支持率上昇中のウォーレンは、なんと「経済的愛国主義」というスローガンを掲げています。が、貿易政策については、よく見ると、貿易交渉に関する徹底した情報公開と、貿易交渉での消費者と労働者の利益重視等を柱としています。単にアメリカ・ファーストを叫ぶのではなく、中国等の非人道的な低賃金労働に基づく輸出攻勢に反対し、アメリカを含めて世界的に労働者の生活水準を上げるべきだ、という考え方です。

medium.com

ウォーレンが批判するのは、多国籍企業が政治家とともに非公開で民主的正当性もなしに貿易政策を決めてしまっているというアメリカの実態です。
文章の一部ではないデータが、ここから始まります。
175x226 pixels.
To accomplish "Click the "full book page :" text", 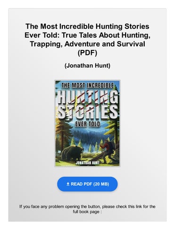I will coord(87,212).
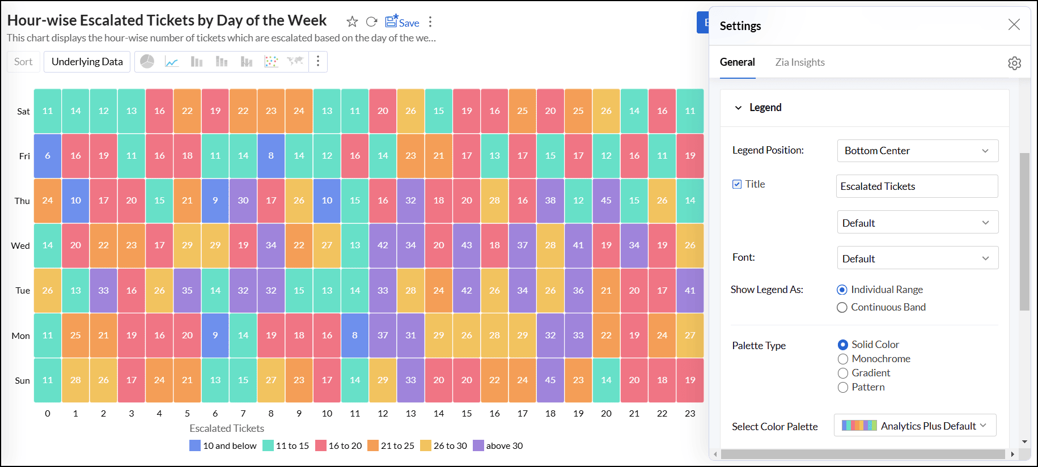Switch to map chart type
The width and height of the screenshot is (1038, 467).
295,62
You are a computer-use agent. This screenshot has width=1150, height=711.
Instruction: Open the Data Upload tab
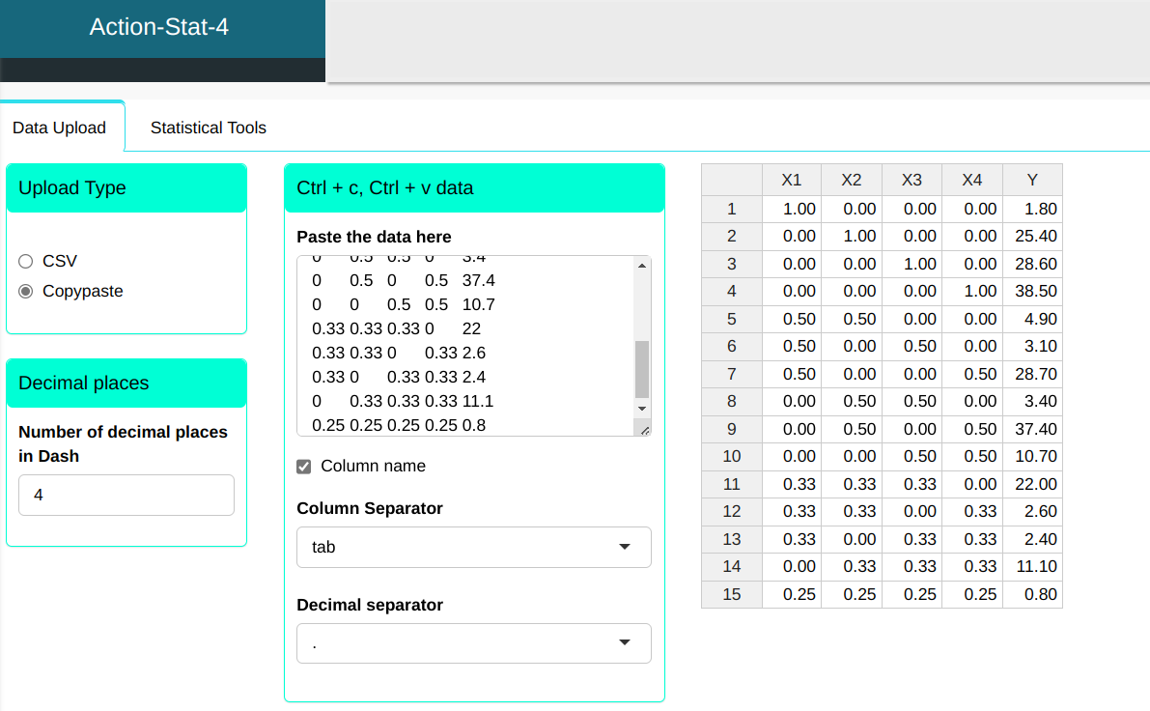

日本国民からすれば、貿易政策に関する問題は、自動車メーカー等の多国籍企業のやっていることだけでなく、未だに農協が貿易協定の決定に極めて強い権限を持っている点が大問題です。批判すべき対象の重点は違っても、政治と結びついた既得権者が国民の利益を損ねる形で貿易交渉を行い、協定内容を決定している、というのは、日米共通の課題と言えるでしょう。

ウォーレンの政策は、結果として、トランプ以上に中国に厳しいと見られているようです。CNBCのJim Cramer氏は、トランプが持ちかけているディールは、ウォーレンの提案よりは中国に甘いから、今のうちに妥協した方が中国にとっては得だ、と言っています。

www.cnbc.com

具体的ないくつかの政策はともかく、中国に対して、基本的にこうした方針で臨むなら、トランプ政権同様、日本としても支持すべきです。

経済的愛国主義を標榜しながら、自国と他国の労働者や消費者の権利を保障し、貿易交渉について国民に情報公開を進める、という通商政策は、言わば、ナショナリズム(あるいはパトリオティズム)、自由民主主義を両立させて生かそうという方針です。ウォーレンの考え方に限りませんが、自由民主主義の大原則に基づくナショナリズムは、今後の国際社会が必要とする哲学の一つになるだろうと感じます。